Mesmo desbotada, Hermione podia ver os seus contornos, e Severo sempre endurecia quando o seu toque chegava muito próximo da marca. Ela entendia e respeitava isso, se convencendo que o momento certo chegaria. Ela só não esperava que seria assim. 

Ela o puxou pelos ombros, fazendo-o se deitar novamente, e Severo endureceu ao lado dela. Aos poucos, Hermione traçou padrões carinhosos pelo rosto dele, depois deitou a cabeça dele em seu peito, entrelaçando os dedos no seu cabelo escuro e escorregadio, massageando o couro cabeludo num gesto calmante.  

E quando ela o envolveu, o segurou, pôde sentir seu corpo tremer com as emoções remanescentes de um pesadelo que ela queria a todo custo expulsar da cabeça dele, cobrindo-o com memórias felizes, apagando toda a sua dor, todos os seus traumas. E não foi até que ela sentiu a umidade se espalhando pelo seu peito que Hermione percebeu que ele estava chorando. — Deuses, Severo.  

Ela sussurrou de volta, deixando as lágrimas caírem livremente pelo rosto. Ela o embalou pelo que pareciam horas, sentindo-o tremer em seu abraço, soluçando em sua angústia, e Hermione ficou com ele o tempo todo, abraçando-o forte, deixando-o aquecido e seguro, mostrando a ele que era bem-vindo, que não havia julgamentos, que só havia os dois ali, naquele momento. 

Sempre 

A sensação daquela noite ainda ecoava tão forte em sua mente que Hermione tinha vontade de chorar apenas com a lembrança. O que aconteceu depois disso foi apenas um borrão. Eles conversaram noite a dentro, sussurrando baixinho no travesseiro, e Severo desabafou com ela.
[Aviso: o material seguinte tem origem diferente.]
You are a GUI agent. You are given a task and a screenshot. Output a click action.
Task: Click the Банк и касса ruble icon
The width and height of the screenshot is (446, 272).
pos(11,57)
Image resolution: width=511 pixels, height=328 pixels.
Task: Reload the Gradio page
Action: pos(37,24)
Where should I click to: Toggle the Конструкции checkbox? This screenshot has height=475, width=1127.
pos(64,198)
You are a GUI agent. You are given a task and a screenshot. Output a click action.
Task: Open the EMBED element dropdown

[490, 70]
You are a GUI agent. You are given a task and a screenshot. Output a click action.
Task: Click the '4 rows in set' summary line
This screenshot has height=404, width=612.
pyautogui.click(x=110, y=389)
Suas inseguranças foram postas à prova, seus medos, culpas, vergonhas. Traumas. Ela jamais imaginou que veria o dia em que Severo Snape falaria por horas seguidas. E Hermione apenas o escutou, vez ou outra murmurando seu entendimento, sua compreensão, esperando que pelo menos um pouco da sua dor pudesse ser dissipada.  
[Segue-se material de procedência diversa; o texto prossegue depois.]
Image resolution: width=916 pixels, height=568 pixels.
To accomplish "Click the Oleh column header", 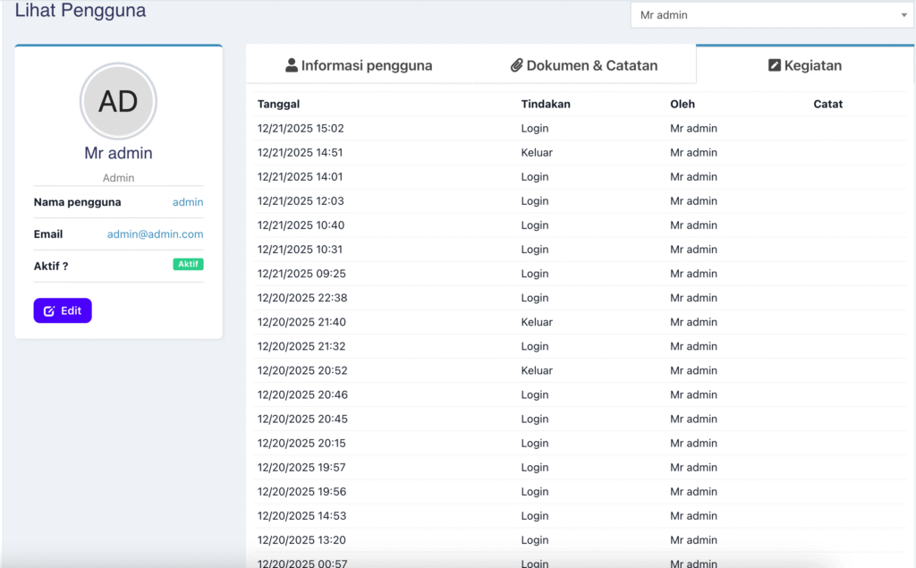I will [x=683, y=104].
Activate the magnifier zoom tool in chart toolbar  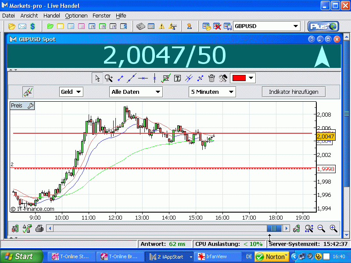pos(108,78)
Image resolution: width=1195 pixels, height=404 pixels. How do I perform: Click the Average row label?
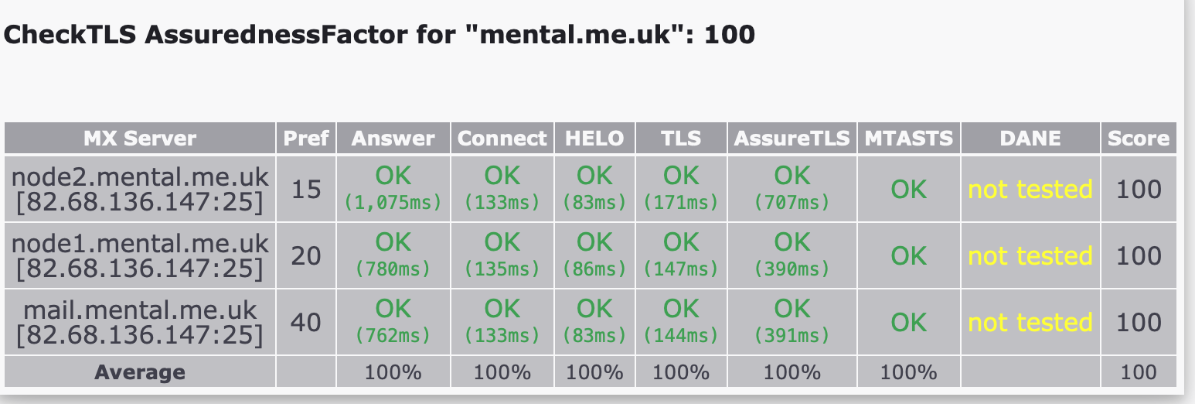140,372
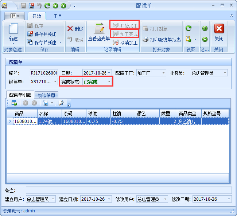Click the next record green down arrow
Image resolution: width=237 pixels, height=216 pixels.
pos(205,39)
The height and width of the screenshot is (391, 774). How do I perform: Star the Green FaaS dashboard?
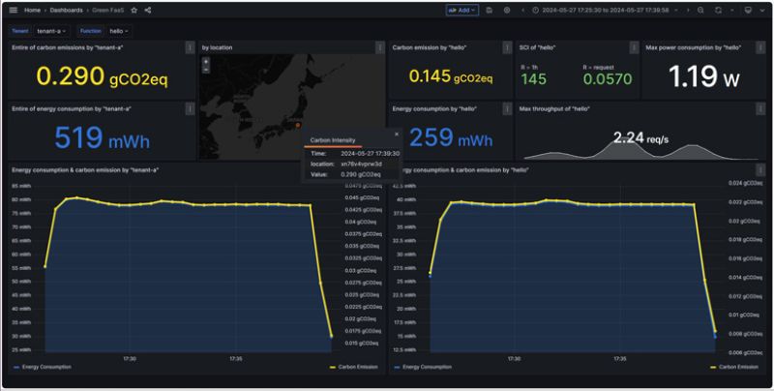point(134,10)
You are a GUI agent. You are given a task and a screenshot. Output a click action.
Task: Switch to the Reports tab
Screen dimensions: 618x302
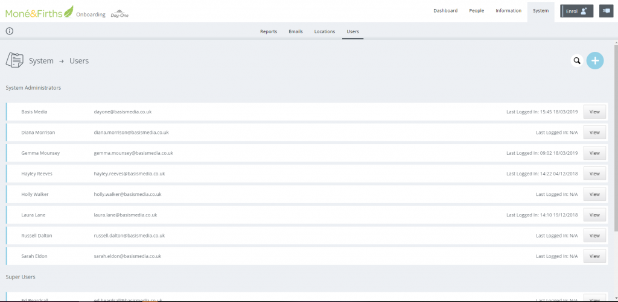[x=269, y=31]
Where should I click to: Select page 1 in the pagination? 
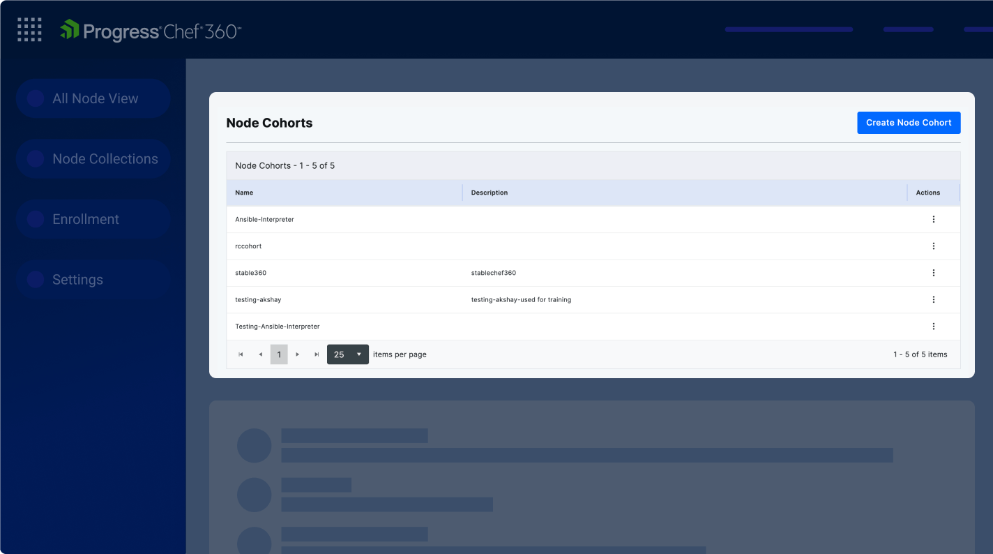tap(279, 354)
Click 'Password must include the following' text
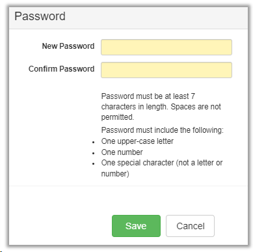Image resolution: width=253 pixels, height=252 pixels. click(x=162, y=130)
O barulho do sino a despertou, indicando a entrada de um cliente. Ela piscou, forçando um sorriso, deixando os pensamentos descansarem no fundo da sua mente enquanto o dia avançava. Eles esperavam que a primeira semana do ano seria calma, mas ao invés disso tiveram um ritmo intenso de trabalho. Muitos clientes novos chegando, novos lotes pós-feriado para os clientes fixos, e a promessa de um ano agitado. 

A perspectiva de voltar a estudar quase a deixava tonta. Ela estava tão empolgada que mal podia entender como passara tanto tempo longe do meio acadêmico. Hermione se forçou a acreditar em tantas coisas que não condiziam com ela... Era triste. As mentiras que contamos a nós mesmos costumam ser as piores, e o seu estrago até mais profundo. E a culpa era dela, acima de tudo. Na tentativa de agradar a todos ela fora covarde, renunciara seus próprios desejos, e envolveu a todos na mentira que ela contava a si mesma. E agora ela estava fazendo de novo.  
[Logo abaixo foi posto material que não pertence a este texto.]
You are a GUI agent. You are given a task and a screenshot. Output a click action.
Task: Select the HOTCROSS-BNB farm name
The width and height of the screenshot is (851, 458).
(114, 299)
— Em que posso ajudar, senhor? — ela se distraiu entregando e anotando pedidos, verificando e-mails e contratos, agendando reuniões com fornecedores. No fim do dia estava exausta, só queria um longo banho quente e- 

Uma xícara de chá levitou até ela, pousando suavemente no balcão. Hermione sorriu. — Achei que estivesse precisando.  

— E estou. Obrigada, Prof. Snape. O senhor é sempre um chefe muito gentil.  

Ele bufou, divertido, enquanto cruzava os braços e encostava no balcão. — Como estão os currículos para o novo atendente?  

Hermione suspirou depois de tomar um longo gole. — Separei alguns para mostrar a você, e descartei outros de primeira. Acho que vamos conseguir alguém até o fim de janeiro.  

Severo assentiu, aliviado, depois olhou para ela longamente.  

— O que foi? — ela sorriu, colocando a xícara no pires num tilintar suave.  

Ele apenas deu de ombros, desviando o olhar. — Não é nada. 

— Claramente é alguma coisa. — ela revirou os olhos, se aproximando dele. — Tenho permissão para beijá-lo agora que o horário de expediente acabou? 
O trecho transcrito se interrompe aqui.